Still reading American Colonies: The Settling of North America, I just came across a detail that upended everything I thought I knew about the history of the cowboy. The context is the creation of the Carolina colony in the late seventeenth century; it was settled mainly from Barbados, which had too many people crammed into too little space (in 1680 the most populous town in British America was not Boston but Bridgetown), and it had to find a way to support itself—it was too far north to grow sugar, the crop that made the Barbadian landowners rich. The colonists traded with the Indians for deerskin and slaves, but those were “volatile and diminishing commodities”; they harvested pine trees for lumber and tapped their pitch to make tar, vital for shipping.
Carolina also became the preeminent cattle country in the English empire, as the Carolinians pioneered many practices later perfected on a grand scale in the American West, including cattle branding, annual roundups, cow pens, and cattle drives from the interior to the market in Charles Town. Many owners entrusted the roaming cattle to the care of black slaves, who had previous experience as herdsmen in Africa. In Carolina the black herdsmen became known as “cowboys”—apparently the origin of that famous term.
The OED, however, takes cowboy in this sense only back to 1849: “The Mexican rancheros.. ventured across the Rio Grande.. but they were immediately attacked by the Texan ‘cow-boys’.” Does anybody know about this earlier use in the Carolinas?

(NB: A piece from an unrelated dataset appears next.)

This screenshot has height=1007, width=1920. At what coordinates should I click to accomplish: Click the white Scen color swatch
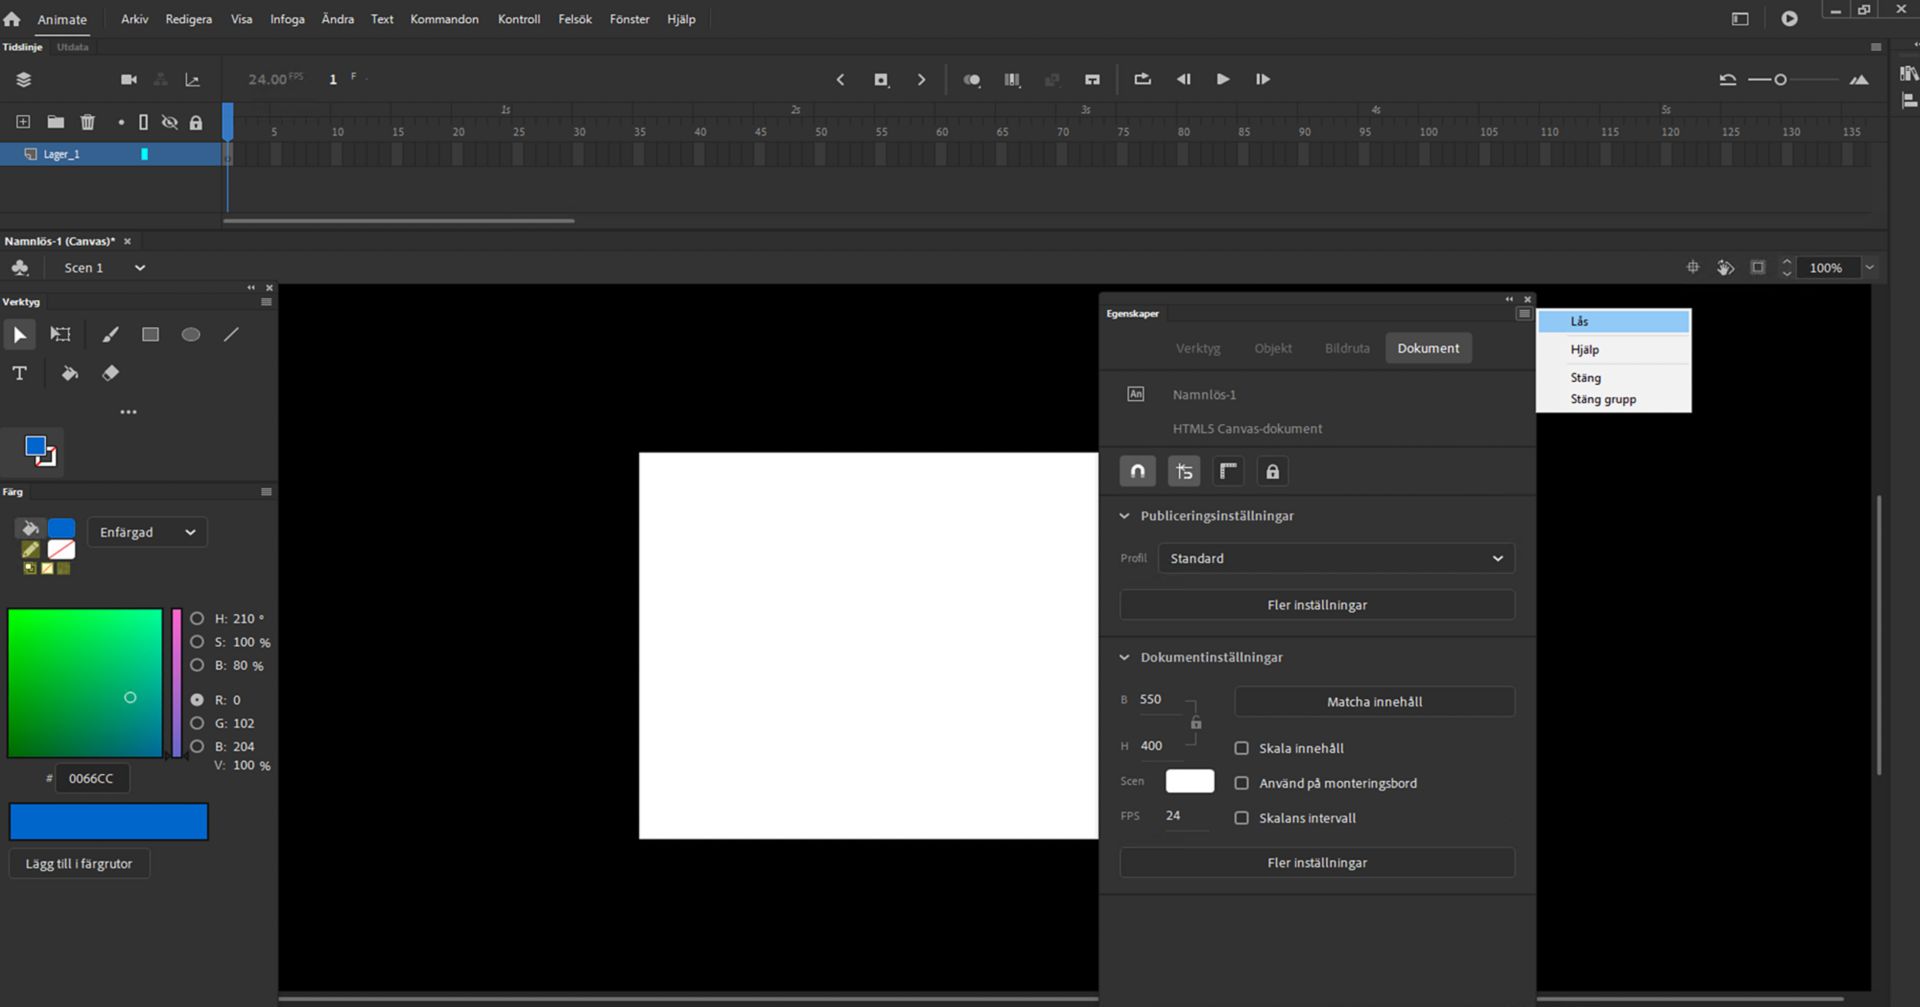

Update. Ben Zimmer, in a comment, points out that this theory “was first put forward by Peter H. Wood in Black Majority: Negroes in Colonial South Carolina from 1670 Through the Stono Rebellion, first published in 1974 … Woods simply writes, ‘It is even possible that the very word ‘cowboy’ originated through this set of circumstances’ (p. 31). He gives no evidence for this conjecture…” So it is a mere hypothesis, and to my mind not a very plausible one. Nothing to see here!